Bakterien sind Zuckerschnuten: Zuckermoleküle gehören zu ihren liebsten Nahrungsquellen. Das ist praktisch für die Biotechnologie, die diese Mikroorganismen als Produktionssysteme züchten möchte. Für Meeresbiologen wirft es jedoch ein Rätsel auf: Wie kann es dann sein, dass die biologische Kohlenstoffpumpe in den Ozeanen trotzdem funktioniert?

Dazu muss man wissen, dass das Phytoplankton – einzellige Mikroalgen – ebenso wie Landpflanzen Kohlendioxid aus der Luft bindet daraus Biomasse bildet. Sammeln sich genügend Mikroalgen an, werden sie zu schwer und sinken im Verlauf einiger Tage mit dem Kohlenstoff auf den Meeresgrund. Aber warum wird der Kohlenstoff, den die Mikroalgen in Form von Mehrfachzuckern speichern, nicht vorher schon von Bakterien aufgefuttert?
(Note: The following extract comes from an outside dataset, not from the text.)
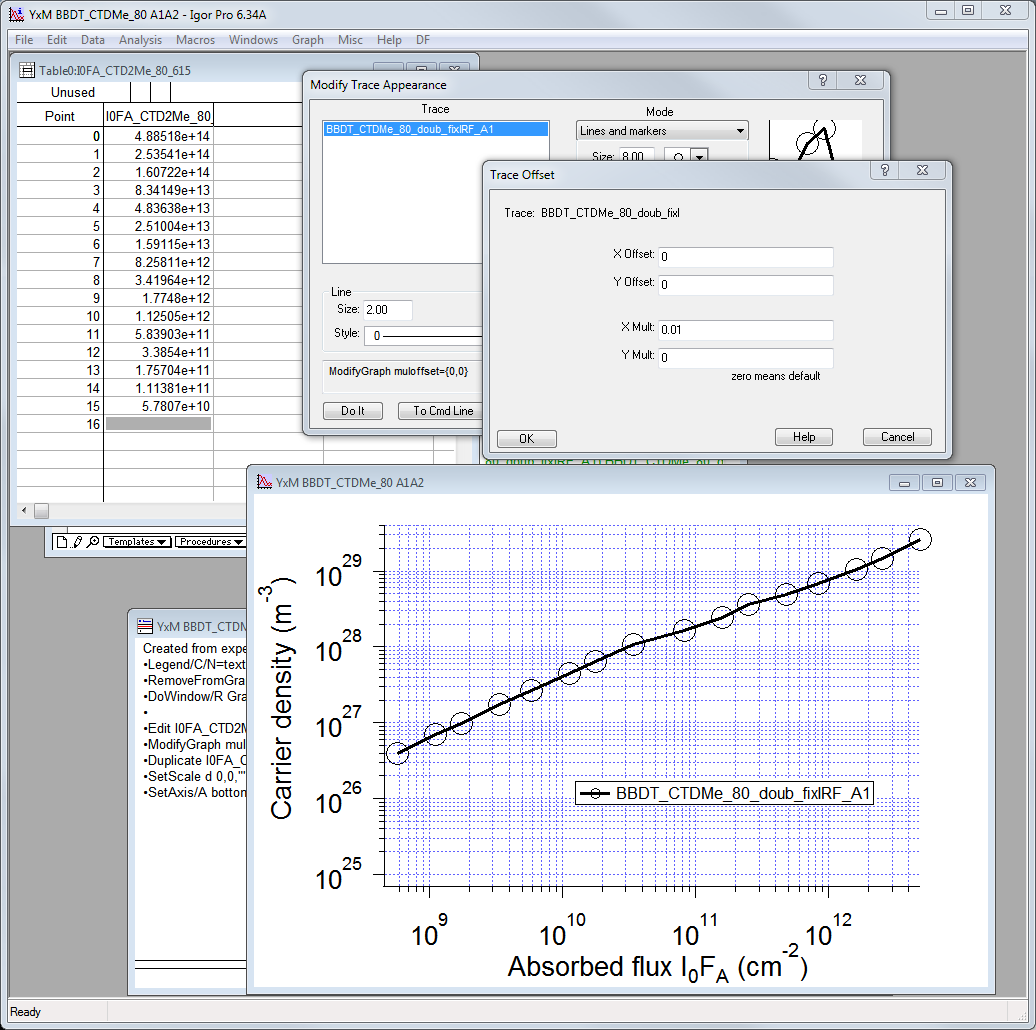Open the Graph menu
Viewport: 1036px width, 1030px height.
click(x=307, y=40)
Entdeckung bedeutet Paradigmenwechsel

„Wir haben ein sulfiertes Polysaccharid gefunden, das den Zucker Fucose enthält – kurz FCSP – und das der Bakteriengemeinschaft sehr lange widerstehen kann“, sagt Silvia Vidal-Melgosa vom Max-Planck-Institut für Marine Mikrobiologie. „Diese Entdeckung kommt einem Paradigmenwechsel gleich“. Bisher sei man davon ausgegangen, dass Polysaccharide schnell und komplett durch die Bakterien abgebaut werden. Zucker wurden daher zuvor nicht als mögliche Kohlenstoffsenke in Betracht gezogen.

In weiteren Analysen konnte das Max-Planck-Team gemeinsam mit weiteren Forschenden nachweisen, dass die Bakteriengemeinschaft in ihren Meeresproben tatsächlich nur wenige Enzyme besitzt, die in der Lage sind, FCSP abzubauen. Möglicherweise nutzen Kieselalgen daher FCSP, um sich gegen Bakterien zu schützen.
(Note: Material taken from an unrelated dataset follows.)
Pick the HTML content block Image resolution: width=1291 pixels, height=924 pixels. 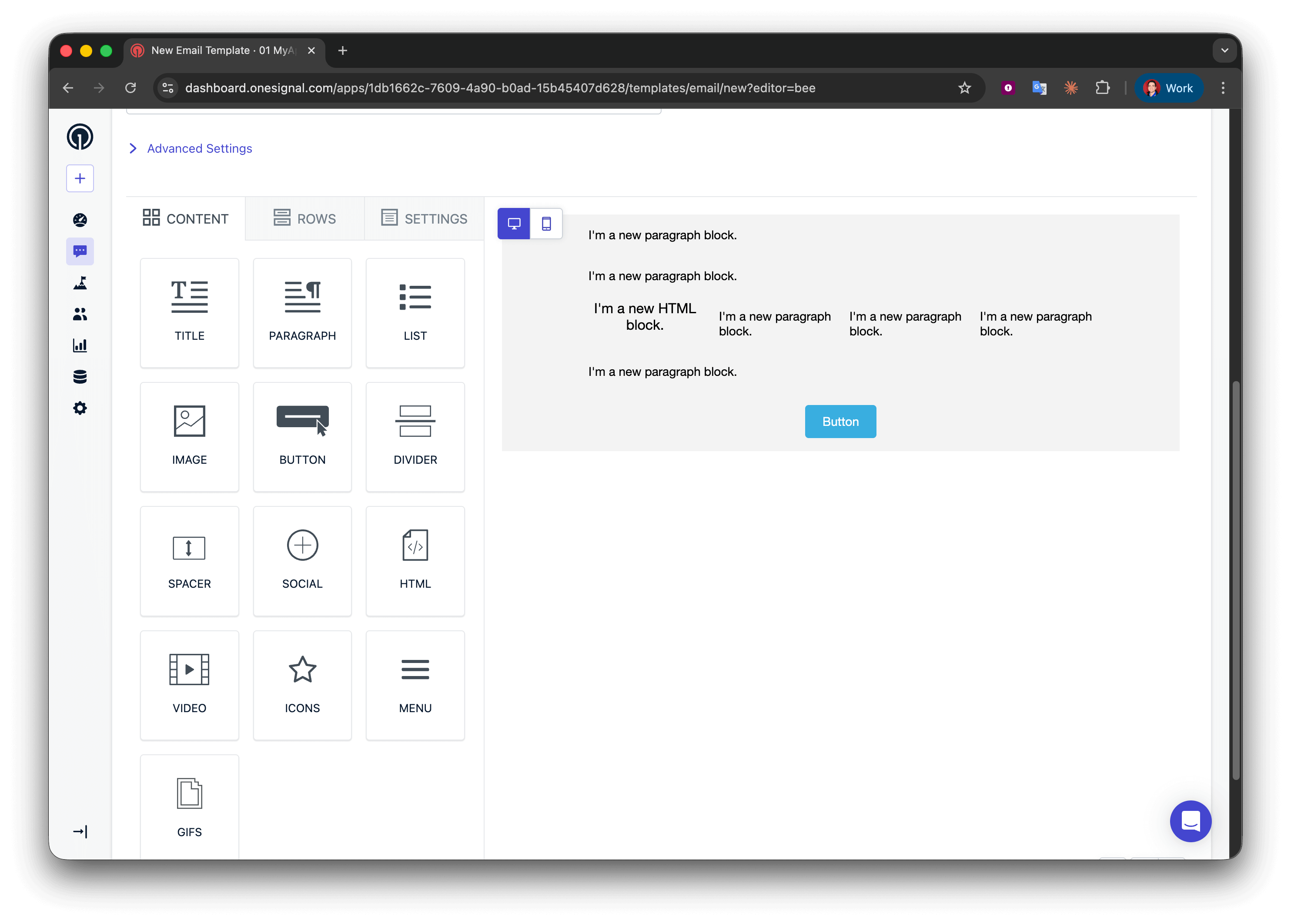click(x=415, y=560)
Nachweis in der Tiefsee noch benötigt

Für seine Analysen hat das Forschungsteam ein Verfahren aus Medizin- und Pflanzenforschung genutzt, das es ermöglicht, mithilfe von Antikörpern die jeweils in den Meerwasserproben erhaltenen Arten von Polysacchariden zu identifizieren. „Diese neue Anwendung des Verfahrens ermöglichte es uns, das Schicksal mehrerer verschiedener Zuckerverbindungen gleichzeitig während der Algenblüte zu beobachten“, erläutert Vidal-Melgosa.
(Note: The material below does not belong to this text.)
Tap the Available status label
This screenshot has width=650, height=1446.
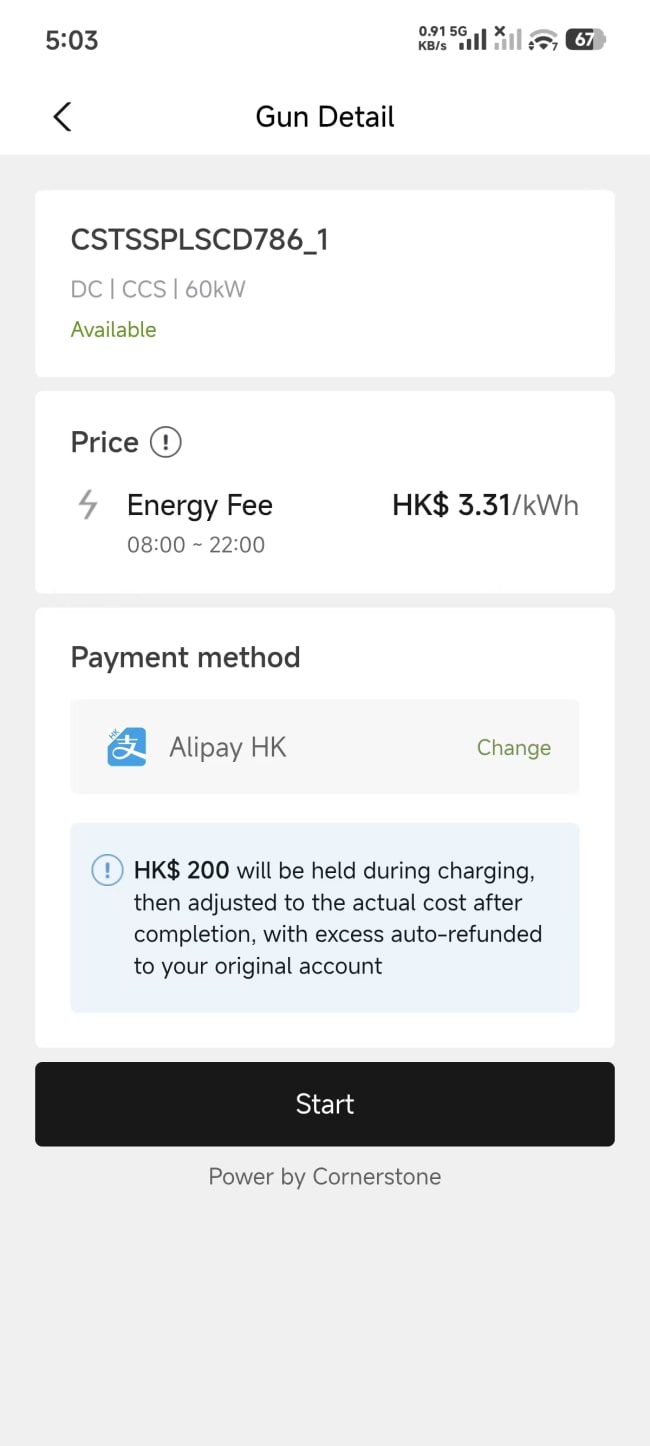pos(113,330)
„Dabei fanden wir heraus, dass sich der mehrkettige Zucker Fucan, der Fucose enthält, anreichert, während die anderen Polysaccharide allesamt abgebaut werden und keinen Kohlenstoff speichern.“ Jetzt gilt es, die FCSP-Partikel auch in der Tiefsee nachzuweisen. Gelingt das, wäre dieser Zucker dauerhaft stabil und ein wichtiger Teil der biologischen Kohlenstoffpumpe.